**Task description**
Can you format everything in the data below, from the line containing "Click the loop" down to the line containing "Action: [780, 376]", as a numbered list with blank lines left out?
***** Materials provided
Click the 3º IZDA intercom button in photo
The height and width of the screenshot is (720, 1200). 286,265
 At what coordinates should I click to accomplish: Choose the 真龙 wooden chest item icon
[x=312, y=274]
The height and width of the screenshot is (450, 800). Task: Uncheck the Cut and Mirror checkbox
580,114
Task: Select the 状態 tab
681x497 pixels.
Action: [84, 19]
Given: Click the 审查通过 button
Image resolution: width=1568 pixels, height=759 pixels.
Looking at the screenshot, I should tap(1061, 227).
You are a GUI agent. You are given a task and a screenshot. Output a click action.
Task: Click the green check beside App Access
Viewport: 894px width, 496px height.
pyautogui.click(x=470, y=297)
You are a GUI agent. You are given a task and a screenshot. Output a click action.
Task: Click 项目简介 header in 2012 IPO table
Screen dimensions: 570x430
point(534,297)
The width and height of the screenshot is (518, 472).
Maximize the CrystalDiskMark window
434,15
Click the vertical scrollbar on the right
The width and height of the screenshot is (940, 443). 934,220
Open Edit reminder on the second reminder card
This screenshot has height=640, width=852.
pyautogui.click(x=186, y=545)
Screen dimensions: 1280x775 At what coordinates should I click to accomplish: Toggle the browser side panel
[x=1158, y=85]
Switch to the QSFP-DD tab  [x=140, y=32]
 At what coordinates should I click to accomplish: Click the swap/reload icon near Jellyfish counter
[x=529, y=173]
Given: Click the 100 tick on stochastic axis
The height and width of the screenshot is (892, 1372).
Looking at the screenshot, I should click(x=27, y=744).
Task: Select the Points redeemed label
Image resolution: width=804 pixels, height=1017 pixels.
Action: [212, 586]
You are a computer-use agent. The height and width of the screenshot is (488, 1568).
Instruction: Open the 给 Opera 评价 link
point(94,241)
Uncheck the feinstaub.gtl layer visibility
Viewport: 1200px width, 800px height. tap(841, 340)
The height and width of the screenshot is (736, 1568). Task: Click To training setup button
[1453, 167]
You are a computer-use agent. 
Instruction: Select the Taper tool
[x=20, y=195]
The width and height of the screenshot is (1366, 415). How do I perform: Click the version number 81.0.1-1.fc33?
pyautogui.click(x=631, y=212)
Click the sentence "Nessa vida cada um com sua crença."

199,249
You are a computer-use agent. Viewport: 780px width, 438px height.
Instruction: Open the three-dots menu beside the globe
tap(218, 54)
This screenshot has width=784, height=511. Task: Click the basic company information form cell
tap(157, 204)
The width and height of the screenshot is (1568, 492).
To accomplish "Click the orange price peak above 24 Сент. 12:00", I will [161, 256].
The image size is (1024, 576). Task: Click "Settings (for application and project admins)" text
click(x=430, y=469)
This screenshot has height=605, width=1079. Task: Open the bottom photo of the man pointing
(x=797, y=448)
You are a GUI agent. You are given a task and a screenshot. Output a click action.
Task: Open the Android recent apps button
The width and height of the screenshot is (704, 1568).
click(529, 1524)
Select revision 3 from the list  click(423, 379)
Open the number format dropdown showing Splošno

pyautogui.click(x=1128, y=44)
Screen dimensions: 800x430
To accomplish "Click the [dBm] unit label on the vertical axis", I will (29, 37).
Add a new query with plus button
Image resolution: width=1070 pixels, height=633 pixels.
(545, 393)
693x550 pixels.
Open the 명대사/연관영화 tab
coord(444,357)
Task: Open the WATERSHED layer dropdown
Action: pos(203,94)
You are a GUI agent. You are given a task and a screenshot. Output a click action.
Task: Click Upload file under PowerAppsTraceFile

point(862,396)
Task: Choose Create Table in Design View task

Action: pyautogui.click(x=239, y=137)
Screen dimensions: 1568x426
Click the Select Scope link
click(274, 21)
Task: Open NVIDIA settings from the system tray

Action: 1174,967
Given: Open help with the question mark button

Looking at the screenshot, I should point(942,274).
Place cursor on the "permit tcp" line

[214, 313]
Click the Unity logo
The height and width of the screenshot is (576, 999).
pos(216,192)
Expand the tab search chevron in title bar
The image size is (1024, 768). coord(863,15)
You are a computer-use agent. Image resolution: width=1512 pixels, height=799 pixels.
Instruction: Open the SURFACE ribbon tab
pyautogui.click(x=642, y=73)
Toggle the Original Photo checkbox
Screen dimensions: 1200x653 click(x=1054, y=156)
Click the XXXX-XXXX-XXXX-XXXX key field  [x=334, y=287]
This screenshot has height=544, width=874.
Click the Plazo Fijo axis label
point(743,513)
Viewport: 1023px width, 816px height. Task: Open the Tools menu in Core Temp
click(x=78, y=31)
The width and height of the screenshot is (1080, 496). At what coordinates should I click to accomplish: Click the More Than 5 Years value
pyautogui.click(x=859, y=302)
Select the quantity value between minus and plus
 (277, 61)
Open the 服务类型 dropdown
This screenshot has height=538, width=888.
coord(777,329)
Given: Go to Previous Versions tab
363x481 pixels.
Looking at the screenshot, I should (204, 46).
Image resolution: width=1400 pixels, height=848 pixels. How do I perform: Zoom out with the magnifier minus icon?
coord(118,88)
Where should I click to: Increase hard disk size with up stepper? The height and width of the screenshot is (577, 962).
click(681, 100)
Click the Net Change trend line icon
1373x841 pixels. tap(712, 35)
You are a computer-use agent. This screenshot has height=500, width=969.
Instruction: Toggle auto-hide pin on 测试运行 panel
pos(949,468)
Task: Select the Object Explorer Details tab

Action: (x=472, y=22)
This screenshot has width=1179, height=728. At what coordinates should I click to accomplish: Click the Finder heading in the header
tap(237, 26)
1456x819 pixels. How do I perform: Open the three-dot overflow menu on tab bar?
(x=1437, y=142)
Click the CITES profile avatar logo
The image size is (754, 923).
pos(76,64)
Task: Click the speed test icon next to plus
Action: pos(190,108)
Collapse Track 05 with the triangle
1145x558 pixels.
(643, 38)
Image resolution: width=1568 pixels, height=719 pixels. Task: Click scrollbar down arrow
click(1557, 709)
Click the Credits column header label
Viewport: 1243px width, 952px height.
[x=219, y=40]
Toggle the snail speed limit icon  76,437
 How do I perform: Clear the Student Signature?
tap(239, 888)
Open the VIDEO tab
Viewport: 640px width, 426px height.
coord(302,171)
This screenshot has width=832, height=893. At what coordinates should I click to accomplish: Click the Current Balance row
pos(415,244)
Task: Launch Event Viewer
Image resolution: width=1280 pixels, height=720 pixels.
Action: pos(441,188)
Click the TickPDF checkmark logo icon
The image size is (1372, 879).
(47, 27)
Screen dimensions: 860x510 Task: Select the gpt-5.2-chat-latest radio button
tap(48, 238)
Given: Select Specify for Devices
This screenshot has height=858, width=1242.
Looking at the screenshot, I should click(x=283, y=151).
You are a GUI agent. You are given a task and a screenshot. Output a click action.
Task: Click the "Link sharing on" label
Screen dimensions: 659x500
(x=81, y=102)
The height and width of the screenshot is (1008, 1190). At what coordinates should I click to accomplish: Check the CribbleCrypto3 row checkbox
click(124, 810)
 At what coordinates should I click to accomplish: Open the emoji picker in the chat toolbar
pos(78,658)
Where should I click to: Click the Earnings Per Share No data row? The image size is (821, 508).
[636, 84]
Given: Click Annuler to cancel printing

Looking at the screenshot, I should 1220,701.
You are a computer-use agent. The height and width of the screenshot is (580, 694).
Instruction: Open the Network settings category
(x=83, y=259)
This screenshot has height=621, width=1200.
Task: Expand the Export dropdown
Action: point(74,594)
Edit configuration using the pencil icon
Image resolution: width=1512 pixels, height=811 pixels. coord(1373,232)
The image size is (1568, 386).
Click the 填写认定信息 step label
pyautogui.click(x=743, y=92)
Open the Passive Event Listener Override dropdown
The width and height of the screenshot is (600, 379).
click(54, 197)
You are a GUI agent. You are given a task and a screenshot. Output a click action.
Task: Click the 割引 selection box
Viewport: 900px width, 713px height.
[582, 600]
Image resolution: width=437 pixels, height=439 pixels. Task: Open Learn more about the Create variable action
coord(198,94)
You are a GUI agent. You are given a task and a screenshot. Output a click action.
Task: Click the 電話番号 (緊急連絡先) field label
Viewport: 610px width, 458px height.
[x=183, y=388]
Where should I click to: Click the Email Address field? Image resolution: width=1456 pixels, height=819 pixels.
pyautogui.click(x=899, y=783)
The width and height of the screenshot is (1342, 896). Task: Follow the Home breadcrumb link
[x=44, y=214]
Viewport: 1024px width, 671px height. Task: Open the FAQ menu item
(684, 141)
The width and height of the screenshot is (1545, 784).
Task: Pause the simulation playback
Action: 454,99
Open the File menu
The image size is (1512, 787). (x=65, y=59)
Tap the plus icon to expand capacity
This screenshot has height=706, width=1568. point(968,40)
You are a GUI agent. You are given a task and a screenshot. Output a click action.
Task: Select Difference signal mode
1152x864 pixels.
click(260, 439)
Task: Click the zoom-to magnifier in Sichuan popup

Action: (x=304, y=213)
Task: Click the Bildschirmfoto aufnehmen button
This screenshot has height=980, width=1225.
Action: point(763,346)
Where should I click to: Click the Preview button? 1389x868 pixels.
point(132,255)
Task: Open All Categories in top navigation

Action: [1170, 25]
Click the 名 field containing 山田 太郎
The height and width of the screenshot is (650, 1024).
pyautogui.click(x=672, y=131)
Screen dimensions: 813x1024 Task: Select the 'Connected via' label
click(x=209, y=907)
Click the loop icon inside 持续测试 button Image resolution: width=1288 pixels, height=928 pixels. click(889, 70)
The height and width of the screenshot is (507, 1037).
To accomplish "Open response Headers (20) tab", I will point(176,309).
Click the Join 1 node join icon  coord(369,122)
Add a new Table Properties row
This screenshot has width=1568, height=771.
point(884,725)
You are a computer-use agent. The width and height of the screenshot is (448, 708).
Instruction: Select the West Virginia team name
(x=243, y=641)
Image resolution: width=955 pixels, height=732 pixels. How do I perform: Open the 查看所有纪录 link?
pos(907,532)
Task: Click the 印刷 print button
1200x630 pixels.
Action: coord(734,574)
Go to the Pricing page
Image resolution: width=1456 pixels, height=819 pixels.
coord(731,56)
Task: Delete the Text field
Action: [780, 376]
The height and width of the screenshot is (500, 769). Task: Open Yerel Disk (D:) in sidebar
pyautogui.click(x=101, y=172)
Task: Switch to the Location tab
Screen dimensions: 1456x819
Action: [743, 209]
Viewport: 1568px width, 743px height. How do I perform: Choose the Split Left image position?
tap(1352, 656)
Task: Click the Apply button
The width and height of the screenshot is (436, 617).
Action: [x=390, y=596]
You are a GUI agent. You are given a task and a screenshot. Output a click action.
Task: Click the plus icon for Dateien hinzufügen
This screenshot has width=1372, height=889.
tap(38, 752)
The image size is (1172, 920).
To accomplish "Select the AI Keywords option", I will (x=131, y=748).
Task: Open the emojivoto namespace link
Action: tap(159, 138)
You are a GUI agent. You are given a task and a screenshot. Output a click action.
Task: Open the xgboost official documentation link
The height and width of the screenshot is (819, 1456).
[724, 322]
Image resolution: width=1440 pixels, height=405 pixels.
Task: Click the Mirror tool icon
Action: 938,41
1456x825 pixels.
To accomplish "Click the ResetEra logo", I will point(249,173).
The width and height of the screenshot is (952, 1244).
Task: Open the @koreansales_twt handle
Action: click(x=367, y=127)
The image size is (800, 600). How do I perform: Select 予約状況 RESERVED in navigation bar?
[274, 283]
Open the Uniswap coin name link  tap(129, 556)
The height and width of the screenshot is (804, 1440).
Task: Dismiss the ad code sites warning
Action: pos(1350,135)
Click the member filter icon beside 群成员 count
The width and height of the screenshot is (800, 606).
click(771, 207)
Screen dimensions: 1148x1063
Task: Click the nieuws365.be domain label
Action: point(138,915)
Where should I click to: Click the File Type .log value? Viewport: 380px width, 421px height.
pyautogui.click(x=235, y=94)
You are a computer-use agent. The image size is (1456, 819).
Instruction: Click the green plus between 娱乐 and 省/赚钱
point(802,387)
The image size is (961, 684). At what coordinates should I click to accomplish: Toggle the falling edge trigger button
**********
**The reply**
1. Click the loop icon inside 持续测试 button Image resolution: width=1288 pixels, height=928 pixels. click(889, 70)
2. The height and width of the screenshot is (507, 1037).
3. To accomplish "Open response Headers (20) tab", I will point(176,309).
4. Click the Join 1 node join icon  coord(369,122)
5. Add a new Table Properties row
6. This screenshot has width=1568, height=771.
7. point(884,725)
8. You are a computer-use agent. The width and height of the screenshot is (448, 708).
9. Instruction: Select the West Virginia team name
10. (x=243, y=641)
11. Image resolution: width=955 pixels, height=732 pixels. How do I perform: Open the 查看所有纪录 link?
12. pos(907,532)
13. Task: Click the 印刷 print button
14. 1200x630 pixels.
15. Action: coord(734,574)
16. Go to the Pricing page
17. Image resolution: width=1456 pixels, height=819 pixels.
18. coord(731,56)
19. Task: Delete the Text field
20. Action: [780, 376]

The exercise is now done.